All lines from the one with "The width and" through the final line of the records below must be written out exactly, with no other text.

Segment Start: Material provided

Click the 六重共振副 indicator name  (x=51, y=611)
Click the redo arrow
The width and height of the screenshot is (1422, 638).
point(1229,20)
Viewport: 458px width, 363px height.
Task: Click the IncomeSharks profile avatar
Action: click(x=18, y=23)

Segment End: Material provided

## Task output
The width and height of the screenshot is (1422, 638).
point(1229,20)
Viewport: 458px width, 363px height.
Task: Click the IncomeSharks profile avatar
Action: click(x=18, y=23)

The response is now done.